### [Text block]
##########

Countrywide stated first-quarter net income of
$434 million, or 72 cents per share. Taken at
face value, that’s quite a bit of a downturn
from last year’s first-quarter profits of $683.5
million, or $1.10 per share. This time around,
revenue shrank 15 percent to $2.41 billion from
$2.84 billion. Countrywide’s performance fell
short of the 77 cents per share on $2.58 billion
forecast predicted by the analysts of Thomson
Financial.
Countrywide’s news is not surprising, given the
soaring default rates in the wake of the
subprime mortgage bust that began at the end of
last year. CEO Angelo R. Mozilo confirmed that
connection, citing the blanket deterioration of
credit by its higher-risk customers. Bad credit
managed to cost Countrywide a whopping $132
million, or 14 cents per share, this past
quarter.With defaults booming, and home prices
sagging, it makes sense that the lending
industry is feeling a direct hit. And the
experts say that there isn’t really an end in
sight.

##########

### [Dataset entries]
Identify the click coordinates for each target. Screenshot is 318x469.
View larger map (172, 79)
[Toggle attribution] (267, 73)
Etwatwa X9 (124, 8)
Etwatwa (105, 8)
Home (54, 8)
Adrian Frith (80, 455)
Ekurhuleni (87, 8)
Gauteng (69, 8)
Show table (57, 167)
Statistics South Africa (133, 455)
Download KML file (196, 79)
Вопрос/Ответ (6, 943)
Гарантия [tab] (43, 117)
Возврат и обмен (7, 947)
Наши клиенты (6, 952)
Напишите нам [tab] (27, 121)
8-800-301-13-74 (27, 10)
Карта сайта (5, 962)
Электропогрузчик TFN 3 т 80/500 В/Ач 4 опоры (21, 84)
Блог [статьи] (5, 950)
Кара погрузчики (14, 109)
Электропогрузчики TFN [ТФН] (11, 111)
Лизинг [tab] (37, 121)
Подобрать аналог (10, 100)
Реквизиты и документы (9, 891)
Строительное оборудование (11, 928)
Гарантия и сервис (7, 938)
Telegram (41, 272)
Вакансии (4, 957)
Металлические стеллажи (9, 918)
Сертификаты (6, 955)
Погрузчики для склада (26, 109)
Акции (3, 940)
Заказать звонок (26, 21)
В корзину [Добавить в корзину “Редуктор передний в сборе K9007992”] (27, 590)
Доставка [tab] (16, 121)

##########

### [What needs to be done]
Please reproduce the whole passage about Countrywide's first-quarter earnings word for word.

### [Final result]
Countrywide stated first-quarter net income of
$434 million, or 72 cents per share. Taken at
face value, that’s quite a bit of a downturn
from last year’s first-quarter profits of $683.5
million, or $1.10 per share. This time around,
revenue shrank 15 percent to $2.41 billion from
$2.84 billion. Countrywide’s performance fell
short of the 77 cents per share on $2.58 billion
forecast predicted by the analysts of Thomson
Financial.
Countrywide’s news is not surprising, given the
soaring default rates in the wake of the
subprime mortgage bust that began at the end of
last year. CEO Angelo R. Mozilo confirmed that
connection, citing the blanket deterioration of
credit by its higher-risk customers. Bad credit
managed to cost Countrywide a whopping $132
million, or 14 cents per share, this past
quarter.With defaults booming, and home prices
sagging, it makes sense that the lending
industry is feeling a direct hit. And the
experts say that there isn’t really an end in
sight.